§ **Task details**:
Only the lines from the one holding "Task: Expand the 담당자 (7) dropdown" through the end of the records below are to be reproduced exactly, and pictures are to be omitted.

§ **Records supplied**:

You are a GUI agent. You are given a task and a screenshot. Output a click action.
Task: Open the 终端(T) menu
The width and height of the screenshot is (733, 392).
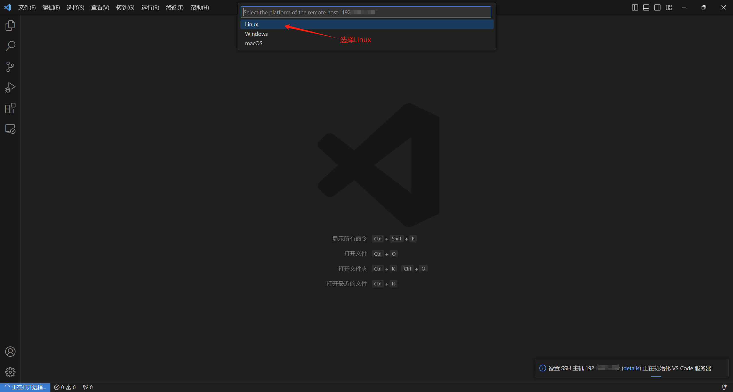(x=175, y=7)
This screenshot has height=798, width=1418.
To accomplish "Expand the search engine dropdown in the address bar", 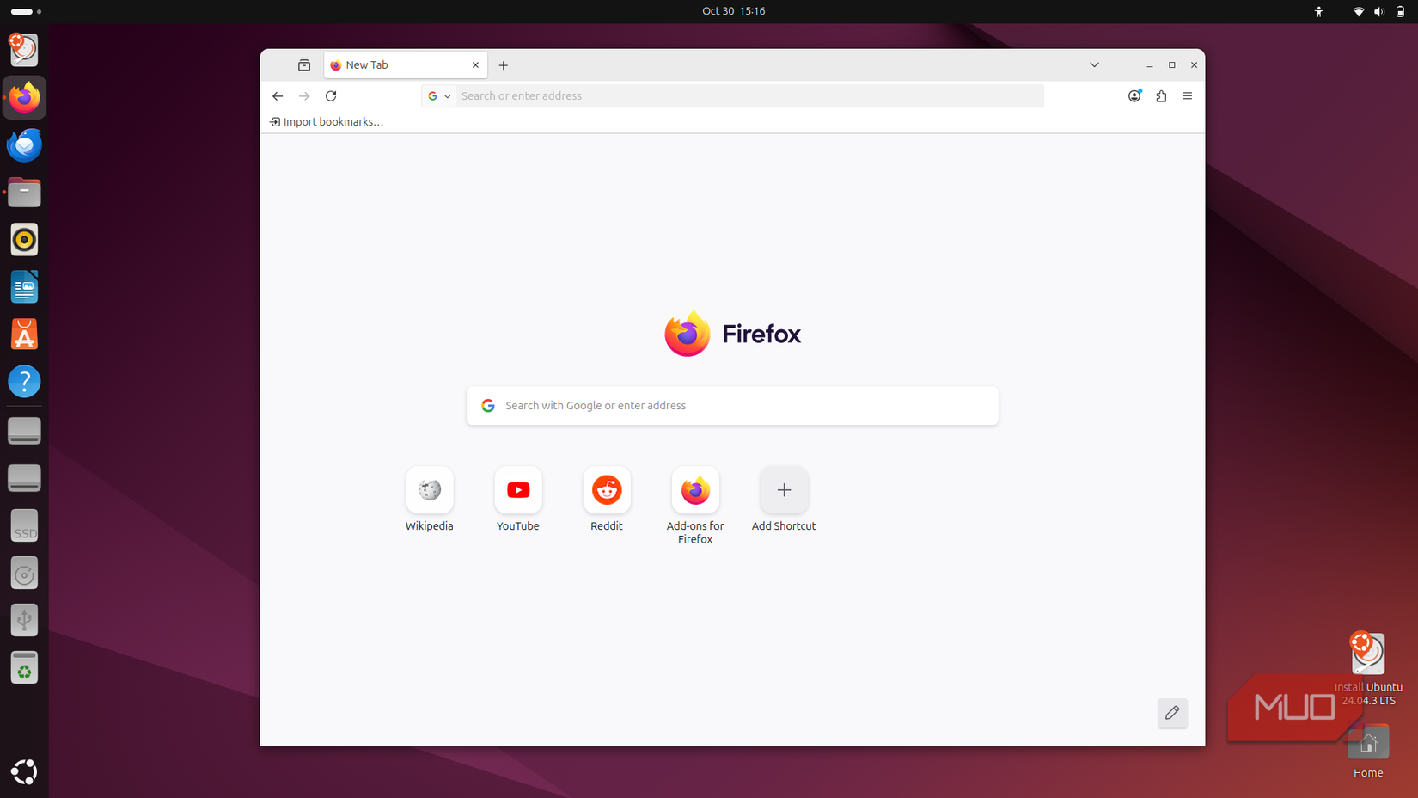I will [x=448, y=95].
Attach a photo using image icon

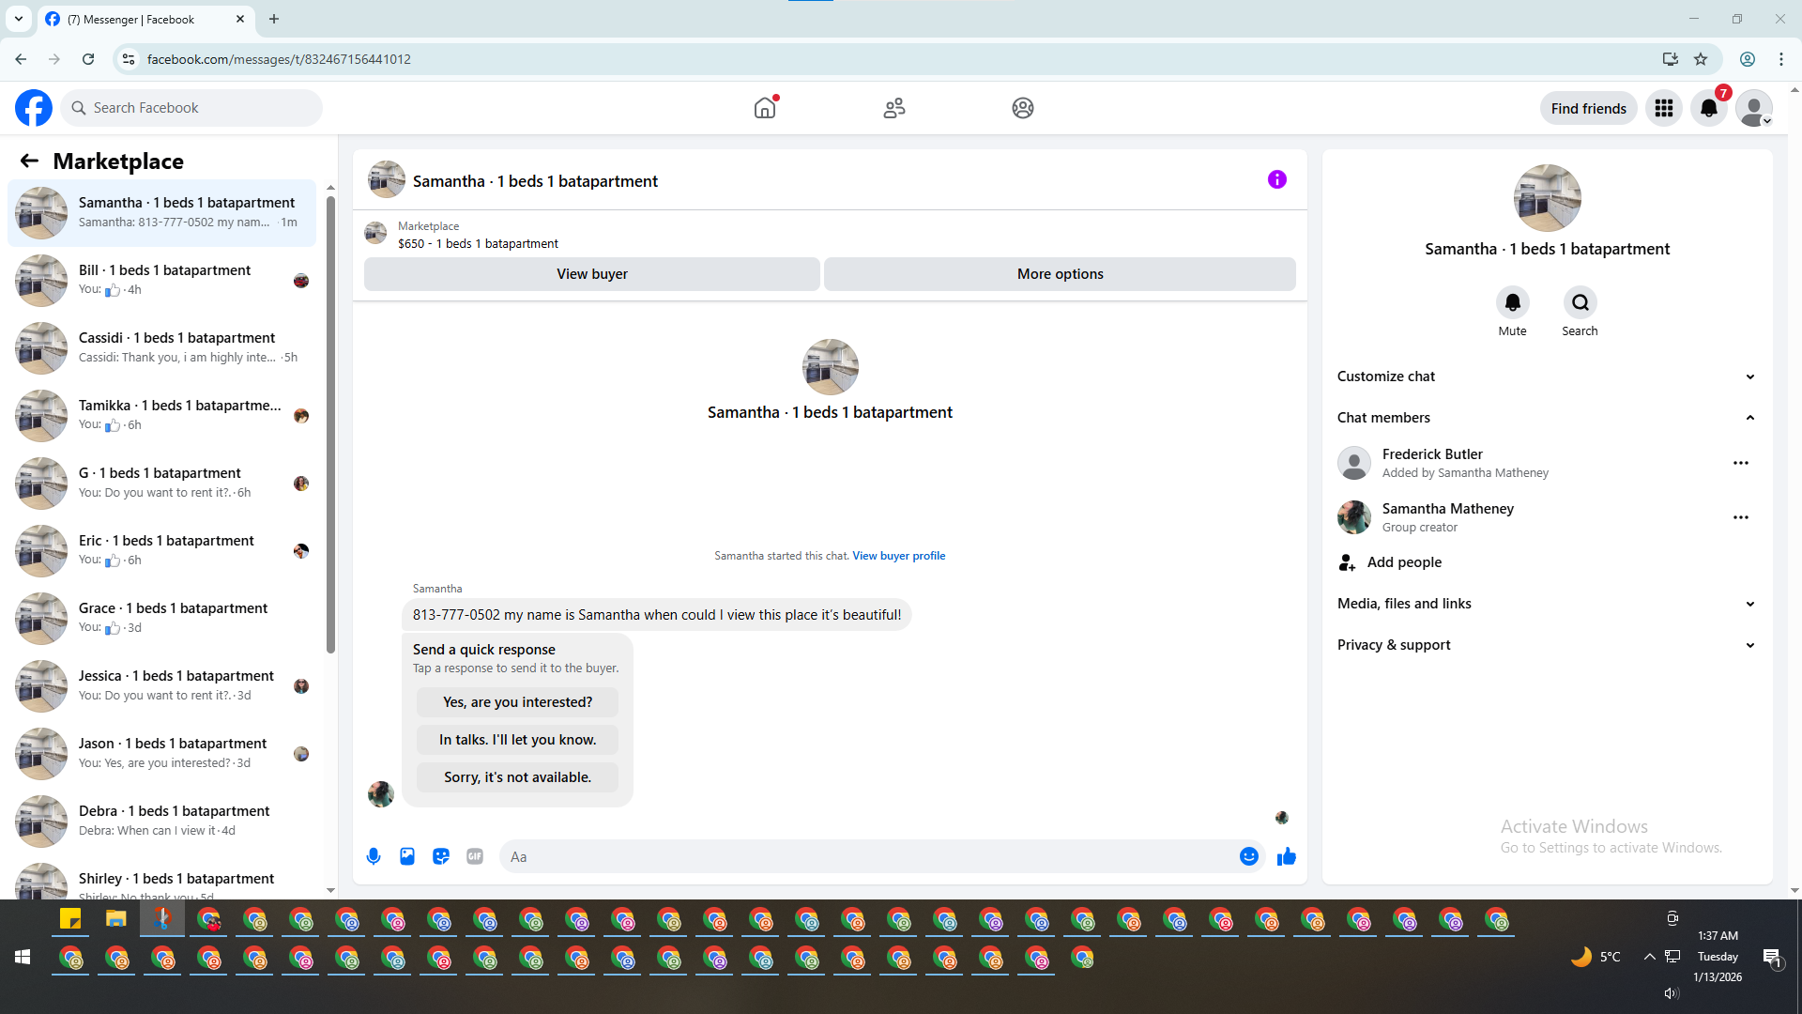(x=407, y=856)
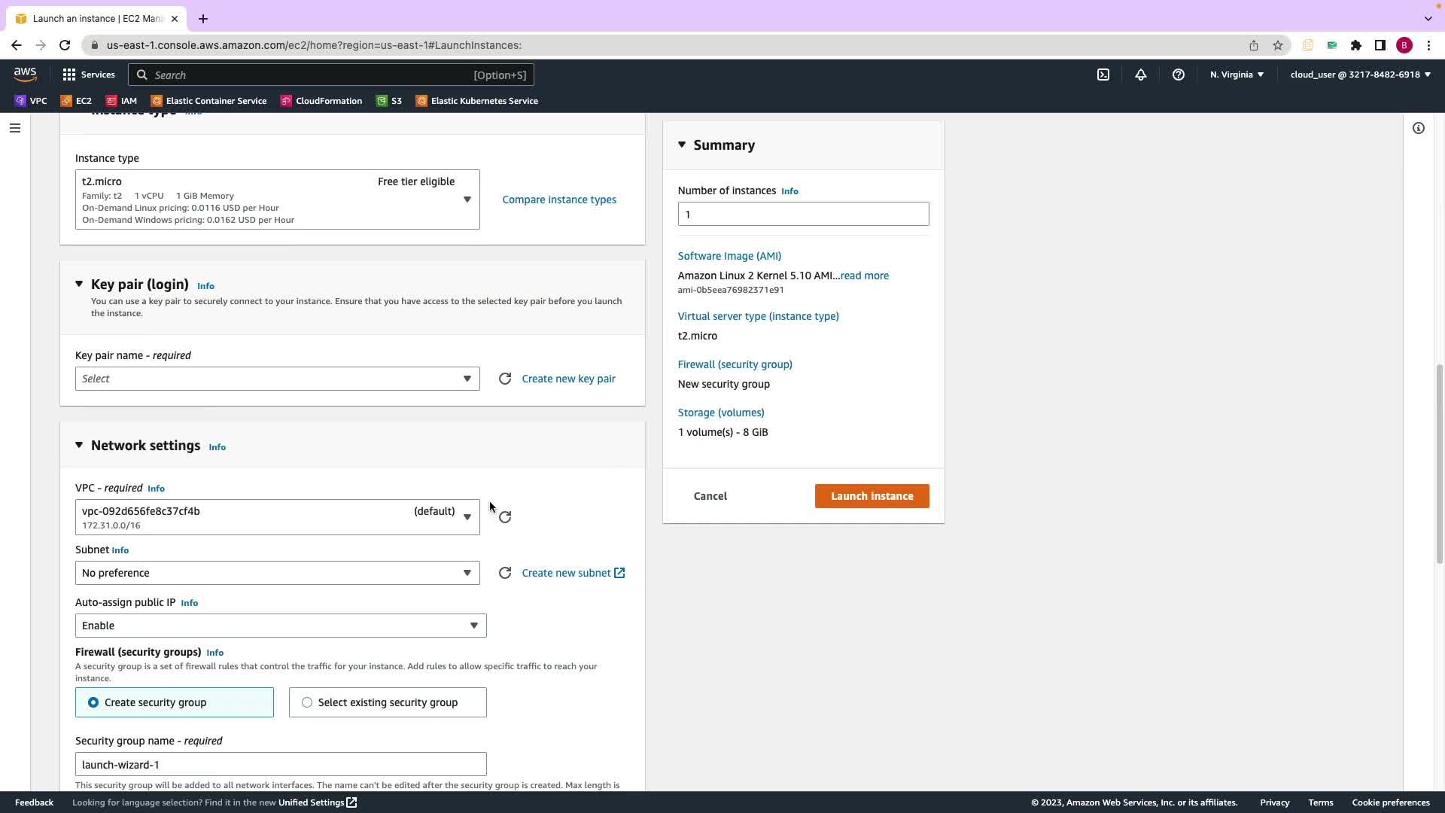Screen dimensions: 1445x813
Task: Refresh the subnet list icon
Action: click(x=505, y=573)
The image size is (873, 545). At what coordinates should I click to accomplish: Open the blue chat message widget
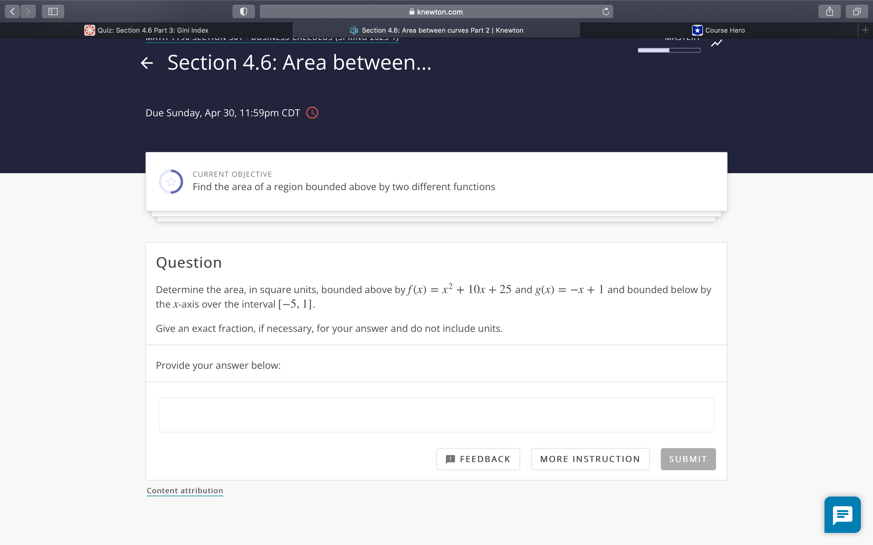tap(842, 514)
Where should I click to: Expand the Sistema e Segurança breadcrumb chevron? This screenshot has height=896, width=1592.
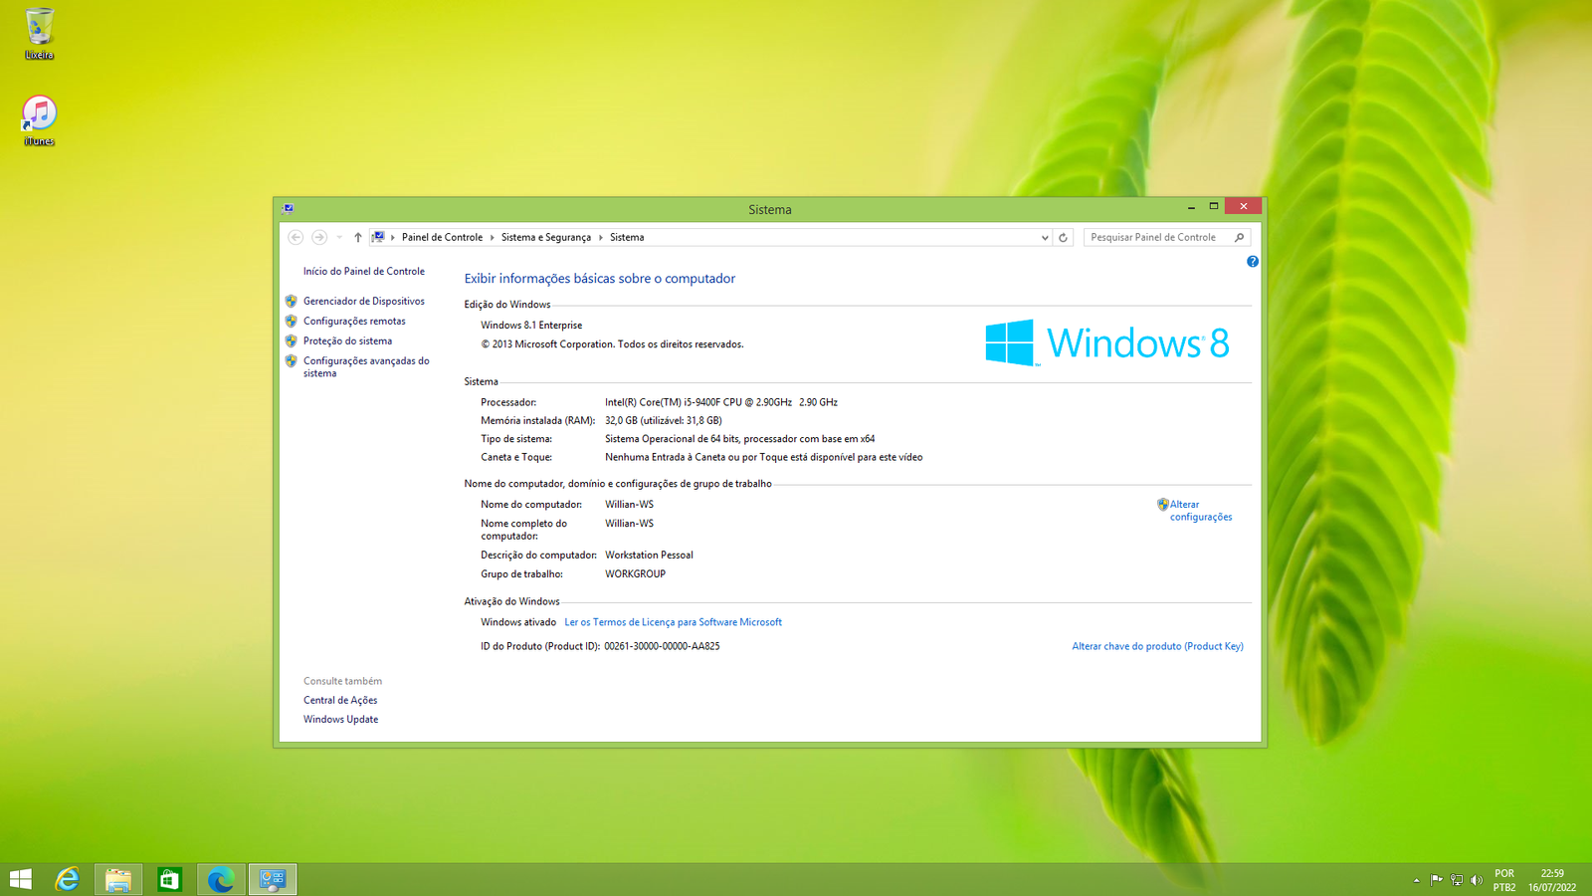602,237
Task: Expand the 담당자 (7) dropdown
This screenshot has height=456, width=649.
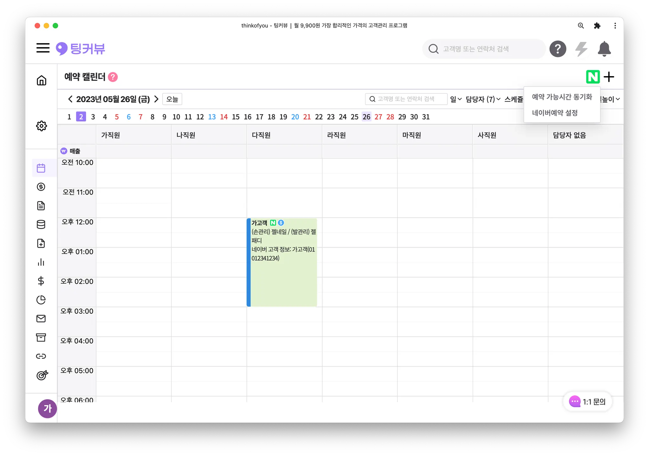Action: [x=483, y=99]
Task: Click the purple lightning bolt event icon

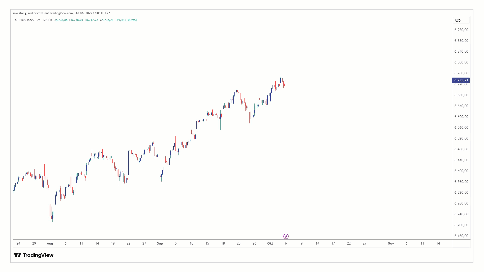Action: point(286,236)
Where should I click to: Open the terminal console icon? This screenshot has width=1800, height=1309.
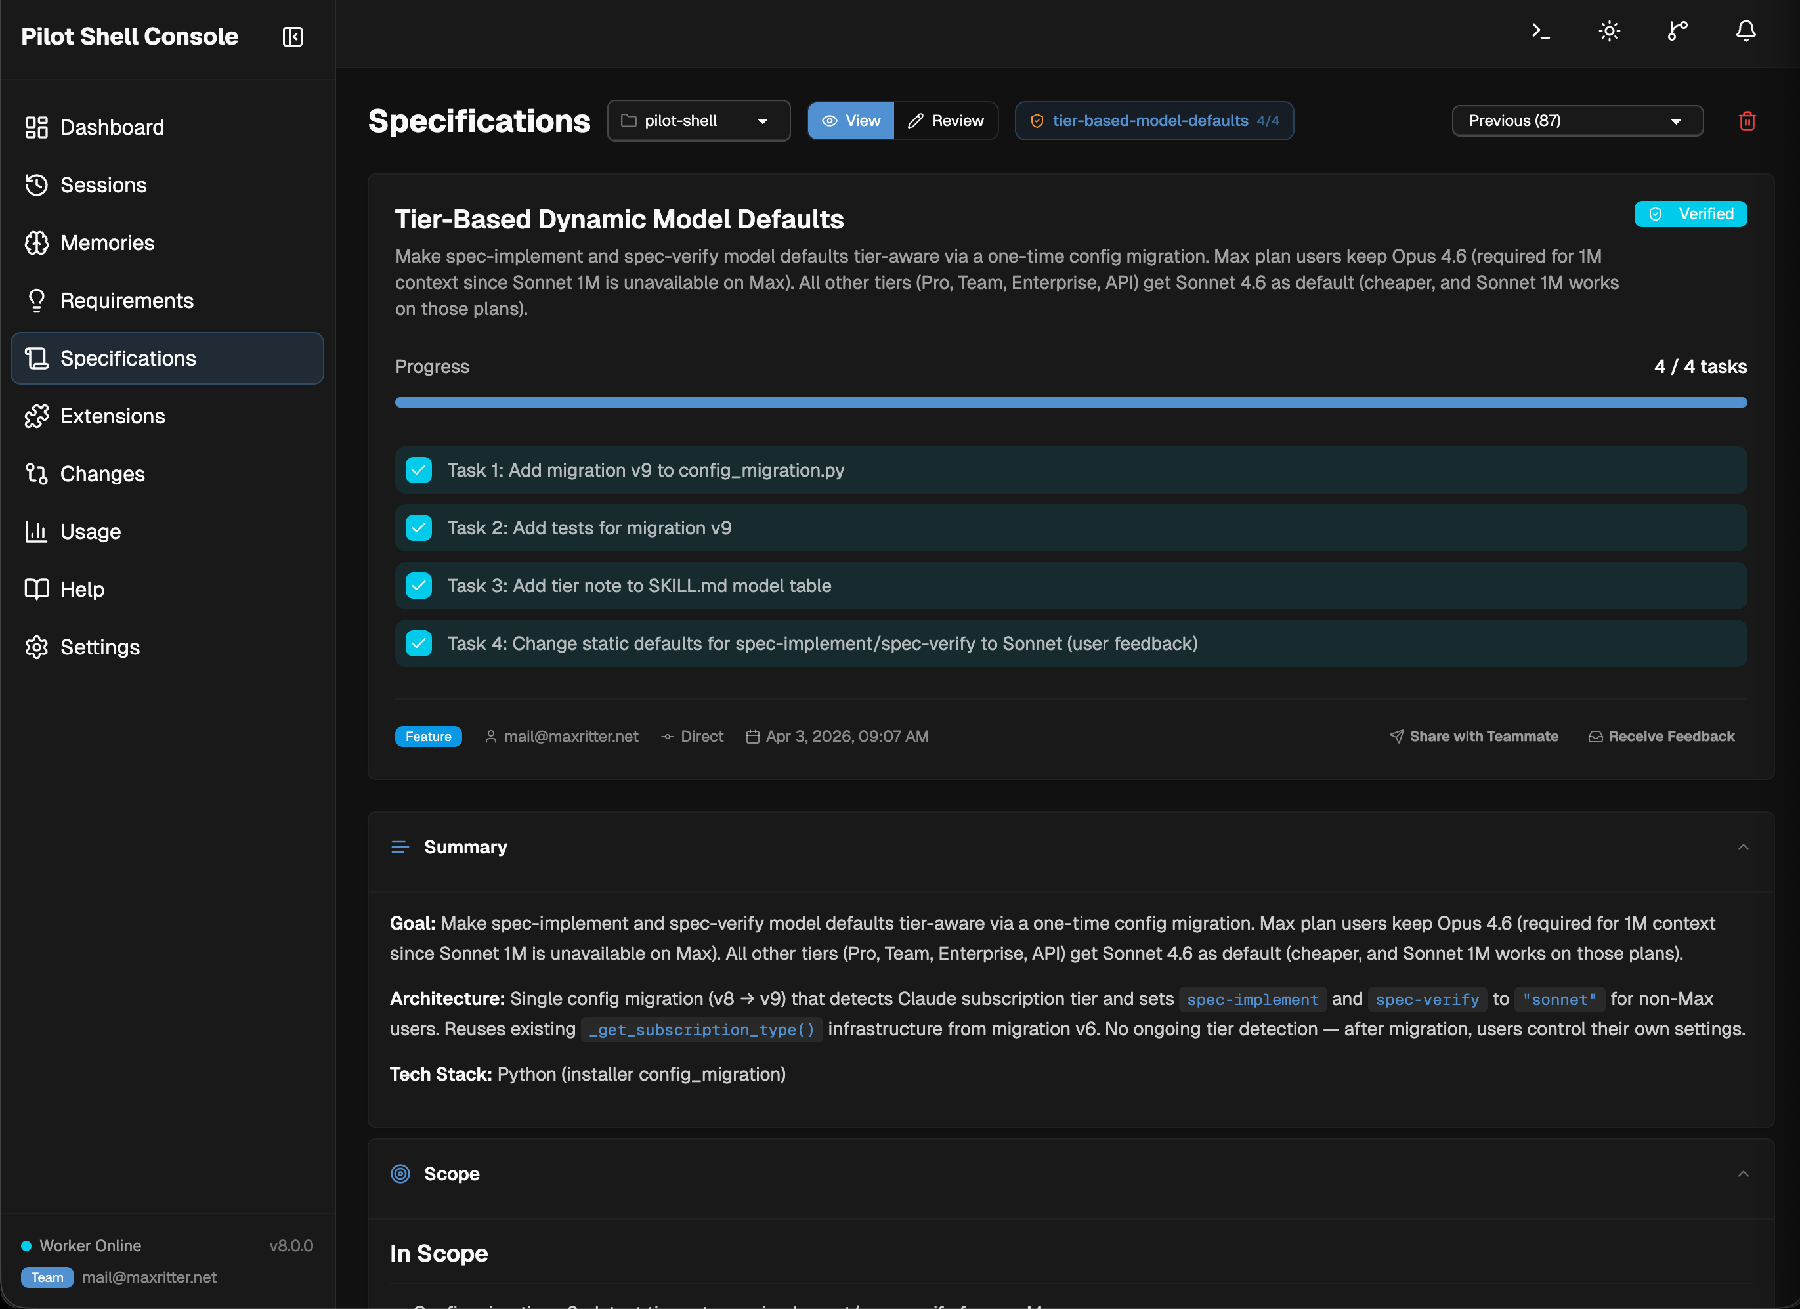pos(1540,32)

§ **Response area**:
Task: Expand the 담당자 (7) dropdown
This screenshot has height=456, width=649.
Action: [x=483, y=99]
Task: Click the purple lightning bolt event icon

Action: point(286,236)
Where should I click to: Open the terminal console icon? This screenshot has width=1800, height=1309.
pos(1540,32)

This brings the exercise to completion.